- **Your goal**: Whenever a line in the data holds the string "will", pull that line out.

- **Collected data entries**:

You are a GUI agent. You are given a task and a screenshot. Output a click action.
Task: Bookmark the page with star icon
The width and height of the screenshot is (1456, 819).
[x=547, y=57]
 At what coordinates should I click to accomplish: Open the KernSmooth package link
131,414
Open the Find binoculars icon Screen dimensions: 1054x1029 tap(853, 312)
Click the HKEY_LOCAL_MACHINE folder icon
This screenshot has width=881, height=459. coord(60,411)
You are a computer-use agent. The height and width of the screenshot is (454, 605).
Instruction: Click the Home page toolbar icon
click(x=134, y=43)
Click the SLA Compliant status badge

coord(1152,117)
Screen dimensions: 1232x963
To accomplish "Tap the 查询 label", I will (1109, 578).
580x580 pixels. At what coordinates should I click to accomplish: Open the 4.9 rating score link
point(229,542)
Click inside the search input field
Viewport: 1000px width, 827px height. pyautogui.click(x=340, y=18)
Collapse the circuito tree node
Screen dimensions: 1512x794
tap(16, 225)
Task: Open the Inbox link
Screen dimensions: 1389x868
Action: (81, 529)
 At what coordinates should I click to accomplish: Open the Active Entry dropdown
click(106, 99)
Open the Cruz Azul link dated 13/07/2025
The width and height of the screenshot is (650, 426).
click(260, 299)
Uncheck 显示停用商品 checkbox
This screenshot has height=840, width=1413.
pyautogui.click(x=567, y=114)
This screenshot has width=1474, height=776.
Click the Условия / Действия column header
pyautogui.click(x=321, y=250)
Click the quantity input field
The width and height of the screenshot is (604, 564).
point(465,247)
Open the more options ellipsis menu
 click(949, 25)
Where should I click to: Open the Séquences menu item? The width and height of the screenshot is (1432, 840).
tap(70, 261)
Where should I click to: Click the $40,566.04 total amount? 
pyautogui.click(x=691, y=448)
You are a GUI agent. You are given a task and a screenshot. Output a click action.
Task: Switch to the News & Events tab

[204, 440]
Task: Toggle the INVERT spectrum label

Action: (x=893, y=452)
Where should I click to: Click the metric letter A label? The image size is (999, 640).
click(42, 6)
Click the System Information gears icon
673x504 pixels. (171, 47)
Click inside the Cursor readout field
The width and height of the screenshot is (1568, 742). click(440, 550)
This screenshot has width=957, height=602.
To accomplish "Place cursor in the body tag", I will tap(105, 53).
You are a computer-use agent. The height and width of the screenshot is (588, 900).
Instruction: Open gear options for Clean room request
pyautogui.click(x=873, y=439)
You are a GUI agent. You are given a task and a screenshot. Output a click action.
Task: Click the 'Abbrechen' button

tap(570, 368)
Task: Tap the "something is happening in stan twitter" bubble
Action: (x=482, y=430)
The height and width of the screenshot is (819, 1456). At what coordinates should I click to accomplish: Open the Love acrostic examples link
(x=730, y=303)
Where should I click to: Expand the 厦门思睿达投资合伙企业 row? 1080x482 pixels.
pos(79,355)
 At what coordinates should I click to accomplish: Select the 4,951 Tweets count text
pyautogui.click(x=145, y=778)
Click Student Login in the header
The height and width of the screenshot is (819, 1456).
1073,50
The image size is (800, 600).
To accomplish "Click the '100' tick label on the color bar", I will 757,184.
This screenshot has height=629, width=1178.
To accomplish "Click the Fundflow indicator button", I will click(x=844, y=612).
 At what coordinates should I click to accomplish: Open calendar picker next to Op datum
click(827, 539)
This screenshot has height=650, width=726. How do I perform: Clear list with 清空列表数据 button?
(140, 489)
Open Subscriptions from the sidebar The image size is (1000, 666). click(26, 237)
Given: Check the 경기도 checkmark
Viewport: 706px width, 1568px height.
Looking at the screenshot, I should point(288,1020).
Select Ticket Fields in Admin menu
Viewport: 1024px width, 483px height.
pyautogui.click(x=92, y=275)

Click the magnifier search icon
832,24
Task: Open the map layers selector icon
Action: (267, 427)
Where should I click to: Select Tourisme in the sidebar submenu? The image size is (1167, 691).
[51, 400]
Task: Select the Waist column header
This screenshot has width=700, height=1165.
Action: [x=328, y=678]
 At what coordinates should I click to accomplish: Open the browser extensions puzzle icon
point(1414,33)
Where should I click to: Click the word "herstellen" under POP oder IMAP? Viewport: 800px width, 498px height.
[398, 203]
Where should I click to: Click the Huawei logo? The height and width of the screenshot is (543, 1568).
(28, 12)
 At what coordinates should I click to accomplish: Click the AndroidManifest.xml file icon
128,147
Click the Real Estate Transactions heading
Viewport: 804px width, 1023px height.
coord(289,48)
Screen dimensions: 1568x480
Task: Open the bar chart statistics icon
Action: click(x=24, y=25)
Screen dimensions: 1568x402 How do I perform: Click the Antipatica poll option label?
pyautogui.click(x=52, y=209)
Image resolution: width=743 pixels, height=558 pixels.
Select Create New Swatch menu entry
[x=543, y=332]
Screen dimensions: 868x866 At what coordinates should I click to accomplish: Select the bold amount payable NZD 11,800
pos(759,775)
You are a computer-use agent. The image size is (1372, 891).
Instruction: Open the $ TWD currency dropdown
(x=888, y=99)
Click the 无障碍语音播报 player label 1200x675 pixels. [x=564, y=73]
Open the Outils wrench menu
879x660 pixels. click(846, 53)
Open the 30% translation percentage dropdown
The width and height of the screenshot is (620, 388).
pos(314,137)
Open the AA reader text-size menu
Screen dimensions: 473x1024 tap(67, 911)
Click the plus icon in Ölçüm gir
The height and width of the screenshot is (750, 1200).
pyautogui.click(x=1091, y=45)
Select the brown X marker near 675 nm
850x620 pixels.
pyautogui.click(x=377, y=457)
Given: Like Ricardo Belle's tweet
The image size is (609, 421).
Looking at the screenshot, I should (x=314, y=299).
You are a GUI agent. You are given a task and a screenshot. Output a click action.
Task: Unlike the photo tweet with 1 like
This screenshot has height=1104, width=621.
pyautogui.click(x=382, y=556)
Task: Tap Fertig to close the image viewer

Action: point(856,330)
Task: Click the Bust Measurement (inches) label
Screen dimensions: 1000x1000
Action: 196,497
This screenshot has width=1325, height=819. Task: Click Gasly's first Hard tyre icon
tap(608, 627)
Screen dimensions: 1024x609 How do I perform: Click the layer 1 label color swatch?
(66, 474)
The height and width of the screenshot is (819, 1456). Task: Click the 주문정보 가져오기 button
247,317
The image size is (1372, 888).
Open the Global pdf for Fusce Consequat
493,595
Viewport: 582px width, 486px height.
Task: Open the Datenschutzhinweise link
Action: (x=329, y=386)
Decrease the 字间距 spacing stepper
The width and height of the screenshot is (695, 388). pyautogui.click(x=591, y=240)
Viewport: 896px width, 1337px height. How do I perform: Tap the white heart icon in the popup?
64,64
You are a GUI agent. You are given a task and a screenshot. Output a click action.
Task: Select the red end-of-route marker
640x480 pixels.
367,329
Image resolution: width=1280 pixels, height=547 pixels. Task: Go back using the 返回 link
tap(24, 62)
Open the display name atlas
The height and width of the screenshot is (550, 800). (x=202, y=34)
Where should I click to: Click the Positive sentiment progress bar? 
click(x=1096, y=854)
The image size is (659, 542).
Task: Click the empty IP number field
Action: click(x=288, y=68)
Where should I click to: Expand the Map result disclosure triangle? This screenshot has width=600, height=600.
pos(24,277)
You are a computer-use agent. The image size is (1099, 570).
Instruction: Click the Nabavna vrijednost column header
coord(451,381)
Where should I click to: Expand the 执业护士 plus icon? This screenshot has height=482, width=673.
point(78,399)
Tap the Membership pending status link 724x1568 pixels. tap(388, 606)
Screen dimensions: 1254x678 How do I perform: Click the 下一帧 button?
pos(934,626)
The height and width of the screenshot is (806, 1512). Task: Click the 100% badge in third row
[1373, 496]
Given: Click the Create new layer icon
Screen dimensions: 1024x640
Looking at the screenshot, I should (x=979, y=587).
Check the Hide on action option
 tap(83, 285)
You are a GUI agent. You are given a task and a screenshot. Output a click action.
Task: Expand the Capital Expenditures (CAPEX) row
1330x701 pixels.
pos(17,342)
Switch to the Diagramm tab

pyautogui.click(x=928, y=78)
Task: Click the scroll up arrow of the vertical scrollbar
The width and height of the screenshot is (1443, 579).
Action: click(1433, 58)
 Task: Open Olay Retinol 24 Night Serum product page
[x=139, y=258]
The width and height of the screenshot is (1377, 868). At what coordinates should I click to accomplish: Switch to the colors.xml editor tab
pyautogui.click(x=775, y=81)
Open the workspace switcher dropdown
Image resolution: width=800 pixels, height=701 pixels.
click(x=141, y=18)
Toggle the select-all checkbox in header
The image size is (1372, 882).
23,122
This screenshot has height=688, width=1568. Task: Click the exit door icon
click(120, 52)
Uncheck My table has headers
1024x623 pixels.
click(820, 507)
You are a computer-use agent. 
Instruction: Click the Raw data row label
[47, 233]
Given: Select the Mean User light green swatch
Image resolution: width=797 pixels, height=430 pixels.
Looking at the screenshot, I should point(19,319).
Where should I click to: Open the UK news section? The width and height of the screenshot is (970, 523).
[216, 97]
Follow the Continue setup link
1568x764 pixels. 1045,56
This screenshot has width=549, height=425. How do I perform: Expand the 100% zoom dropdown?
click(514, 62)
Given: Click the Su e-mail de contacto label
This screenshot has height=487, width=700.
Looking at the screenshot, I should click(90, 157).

- **Answer to the exercise**:
To accomplish "Tap the 查询 label", I will (1109, 578).
To accomplish "Place cursor in the body tag", I will tap(105, 53).
To accomplish "Click the '100' tick label on the color bar", I will 757,184.
To accomplish "Click the Fundflow indicator button", I will click(x=844, y=612).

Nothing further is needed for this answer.